***** LISTED ENTRIES *****
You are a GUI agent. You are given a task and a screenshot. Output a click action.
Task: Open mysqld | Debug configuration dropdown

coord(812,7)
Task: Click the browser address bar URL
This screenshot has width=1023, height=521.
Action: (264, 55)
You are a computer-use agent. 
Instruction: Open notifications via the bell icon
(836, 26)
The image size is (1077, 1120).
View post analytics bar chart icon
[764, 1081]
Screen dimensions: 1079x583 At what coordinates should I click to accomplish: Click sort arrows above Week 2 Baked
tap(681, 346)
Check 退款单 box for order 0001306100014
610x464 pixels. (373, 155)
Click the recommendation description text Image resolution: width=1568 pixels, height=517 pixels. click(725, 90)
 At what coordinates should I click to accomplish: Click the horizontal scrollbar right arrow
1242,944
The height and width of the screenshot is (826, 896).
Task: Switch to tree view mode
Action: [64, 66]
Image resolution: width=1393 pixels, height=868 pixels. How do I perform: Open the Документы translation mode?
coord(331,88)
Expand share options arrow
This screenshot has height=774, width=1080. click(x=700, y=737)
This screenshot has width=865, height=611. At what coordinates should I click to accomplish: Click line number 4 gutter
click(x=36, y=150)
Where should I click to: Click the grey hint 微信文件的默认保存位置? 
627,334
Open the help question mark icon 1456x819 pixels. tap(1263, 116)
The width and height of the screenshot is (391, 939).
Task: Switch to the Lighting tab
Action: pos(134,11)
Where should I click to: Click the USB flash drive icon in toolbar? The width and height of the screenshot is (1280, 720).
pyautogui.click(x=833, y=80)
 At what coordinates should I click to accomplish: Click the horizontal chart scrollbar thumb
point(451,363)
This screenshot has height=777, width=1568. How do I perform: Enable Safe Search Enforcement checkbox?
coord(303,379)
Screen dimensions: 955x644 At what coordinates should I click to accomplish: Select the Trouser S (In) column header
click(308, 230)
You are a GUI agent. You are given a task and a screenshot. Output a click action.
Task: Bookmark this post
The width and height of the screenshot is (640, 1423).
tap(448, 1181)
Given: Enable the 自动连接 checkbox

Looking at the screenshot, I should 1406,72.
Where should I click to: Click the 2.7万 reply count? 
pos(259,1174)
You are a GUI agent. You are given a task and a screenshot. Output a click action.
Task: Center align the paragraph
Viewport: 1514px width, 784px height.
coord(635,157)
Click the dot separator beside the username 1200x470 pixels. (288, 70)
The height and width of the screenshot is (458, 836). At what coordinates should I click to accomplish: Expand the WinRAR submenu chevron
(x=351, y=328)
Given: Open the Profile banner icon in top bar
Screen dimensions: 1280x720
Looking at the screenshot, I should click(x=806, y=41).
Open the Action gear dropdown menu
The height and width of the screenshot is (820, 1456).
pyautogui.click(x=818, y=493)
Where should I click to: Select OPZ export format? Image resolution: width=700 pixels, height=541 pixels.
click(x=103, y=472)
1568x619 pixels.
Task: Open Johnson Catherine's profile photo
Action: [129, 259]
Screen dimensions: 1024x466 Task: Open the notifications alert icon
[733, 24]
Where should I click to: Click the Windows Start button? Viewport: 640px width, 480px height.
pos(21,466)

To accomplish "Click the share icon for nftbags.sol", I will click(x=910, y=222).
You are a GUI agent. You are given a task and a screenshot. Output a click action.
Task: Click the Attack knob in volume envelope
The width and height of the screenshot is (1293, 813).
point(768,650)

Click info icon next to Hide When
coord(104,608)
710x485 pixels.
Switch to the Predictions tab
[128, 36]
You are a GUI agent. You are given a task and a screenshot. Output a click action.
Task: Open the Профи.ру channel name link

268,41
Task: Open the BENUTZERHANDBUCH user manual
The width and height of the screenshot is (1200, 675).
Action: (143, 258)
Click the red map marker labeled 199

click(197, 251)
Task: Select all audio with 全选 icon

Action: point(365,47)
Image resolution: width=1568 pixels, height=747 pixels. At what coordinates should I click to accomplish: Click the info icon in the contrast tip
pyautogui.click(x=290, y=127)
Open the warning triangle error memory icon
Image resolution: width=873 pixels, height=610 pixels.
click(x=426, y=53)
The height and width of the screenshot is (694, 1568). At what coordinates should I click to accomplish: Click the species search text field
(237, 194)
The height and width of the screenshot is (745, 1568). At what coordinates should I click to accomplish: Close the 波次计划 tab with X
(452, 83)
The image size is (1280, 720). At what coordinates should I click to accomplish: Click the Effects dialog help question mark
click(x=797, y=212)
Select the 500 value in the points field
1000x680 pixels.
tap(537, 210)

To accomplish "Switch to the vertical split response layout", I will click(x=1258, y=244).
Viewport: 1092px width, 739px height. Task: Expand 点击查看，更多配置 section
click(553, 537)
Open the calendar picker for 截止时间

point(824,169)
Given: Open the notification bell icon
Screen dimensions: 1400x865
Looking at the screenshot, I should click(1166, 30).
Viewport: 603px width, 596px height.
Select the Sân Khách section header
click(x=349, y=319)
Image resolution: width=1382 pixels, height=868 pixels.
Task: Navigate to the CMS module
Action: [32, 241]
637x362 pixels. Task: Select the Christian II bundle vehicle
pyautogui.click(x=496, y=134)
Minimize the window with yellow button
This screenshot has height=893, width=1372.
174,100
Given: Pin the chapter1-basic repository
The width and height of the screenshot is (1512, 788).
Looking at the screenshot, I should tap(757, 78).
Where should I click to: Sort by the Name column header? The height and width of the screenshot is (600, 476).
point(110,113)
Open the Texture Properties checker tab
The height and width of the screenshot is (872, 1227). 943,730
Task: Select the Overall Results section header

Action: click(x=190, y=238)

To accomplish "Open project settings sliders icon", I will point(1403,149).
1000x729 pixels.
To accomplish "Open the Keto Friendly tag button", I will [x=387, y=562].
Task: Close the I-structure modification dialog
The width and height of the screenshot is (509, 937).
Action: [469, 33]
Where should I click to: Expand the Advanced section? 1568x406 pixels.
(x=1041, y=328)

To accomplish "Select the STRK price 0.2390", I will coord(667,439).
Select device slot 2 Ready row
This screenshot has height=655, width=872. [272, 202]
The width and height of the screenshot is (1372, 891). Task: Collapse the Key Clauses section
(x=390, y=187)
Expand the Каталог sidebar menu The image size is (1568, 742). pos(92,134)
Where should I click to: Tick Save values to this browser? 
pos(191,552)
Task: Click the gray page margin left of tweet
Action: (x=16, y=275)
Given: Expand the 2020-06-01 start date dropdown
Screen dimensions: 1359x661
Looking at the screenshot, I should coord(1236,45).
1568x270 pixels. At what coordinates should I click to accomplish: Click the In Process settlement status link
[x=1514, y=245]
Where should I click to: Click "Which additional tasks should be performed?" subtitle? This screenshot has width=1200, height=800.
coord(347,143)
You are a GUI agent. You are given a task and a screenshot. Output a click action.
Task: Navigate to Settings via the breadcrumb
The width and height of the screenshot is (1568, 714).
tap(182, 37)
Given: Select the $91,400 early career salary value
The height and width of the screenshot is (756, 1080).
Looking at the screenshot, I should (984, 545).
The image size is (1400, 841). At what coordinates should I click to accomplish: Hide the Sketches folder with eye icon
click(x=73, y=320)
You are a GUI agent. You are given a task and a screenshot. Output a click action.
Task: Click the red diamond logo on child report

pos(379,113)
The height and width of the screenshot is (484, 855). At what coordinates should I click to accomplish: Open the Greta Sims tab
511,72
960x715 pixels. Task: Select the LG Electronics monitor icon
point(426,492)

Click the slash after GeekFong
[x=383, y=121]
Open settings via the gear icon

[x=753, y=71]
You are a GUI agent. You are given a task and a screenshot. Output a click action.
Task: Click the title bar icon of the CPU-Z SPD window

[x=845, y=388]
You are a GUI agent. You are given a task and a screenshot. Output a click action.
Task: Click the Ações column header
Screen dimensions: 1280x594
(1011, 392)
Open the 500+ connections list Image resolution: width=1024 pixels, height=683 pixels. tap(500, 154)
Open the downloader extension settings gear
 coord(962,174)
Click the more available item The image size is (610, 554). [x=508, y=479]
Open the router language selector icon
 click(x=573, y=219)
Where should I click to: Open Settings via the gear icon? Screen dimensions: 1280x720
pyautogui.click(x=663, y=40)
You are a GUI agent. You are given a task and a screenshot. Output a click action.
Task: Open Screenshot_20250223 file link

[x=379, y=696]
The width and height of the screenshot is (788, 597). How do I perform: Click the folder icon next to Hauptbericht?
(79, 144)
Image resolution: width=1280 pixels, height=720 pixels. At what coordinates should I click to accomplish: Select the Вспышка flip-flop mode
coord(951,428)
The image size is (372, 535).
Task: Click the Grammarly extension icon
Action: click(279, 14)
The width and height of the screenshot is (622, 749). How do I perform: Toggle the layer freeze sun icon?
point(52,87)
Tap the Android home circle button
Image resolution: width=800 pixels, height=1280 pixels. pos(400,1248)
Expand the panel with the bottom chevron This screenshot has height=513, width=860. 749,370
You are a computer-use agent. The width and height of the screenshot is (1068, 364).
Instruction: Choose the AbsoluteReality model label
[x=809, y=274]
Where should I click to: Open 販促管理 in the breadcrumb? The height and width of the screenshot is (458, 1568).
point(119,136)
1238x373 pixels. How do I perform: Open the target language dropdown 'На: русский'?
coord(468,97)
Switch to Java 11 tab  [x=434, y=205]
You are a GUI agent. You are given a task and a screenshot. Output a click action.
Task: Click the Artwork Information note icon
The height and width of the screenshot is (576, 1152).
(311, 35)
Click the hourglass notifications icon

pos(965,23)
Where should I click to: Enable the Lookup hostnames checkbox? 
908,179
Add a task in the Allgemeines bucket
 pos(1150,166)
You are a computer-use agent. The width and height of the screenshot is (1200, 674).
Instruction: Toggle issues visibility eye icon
*****
§ TASK DETAILS:
Starting with the first row and stopping after the line that contains "Action: (264, 55)", write those lines out again, replacing "dropdown" with "menu" and leaving everything else unchanged.

§ PROBLEM SOLUTION:
You are a GUI agent. You are given a task and a screenshot. Output a click action.
Task: Open mysqld | Debug configuration menu

coord(812,7)
Task: Click the browser address bar URL
This screenshot has width=1023, height=521.
Action: (264, 55)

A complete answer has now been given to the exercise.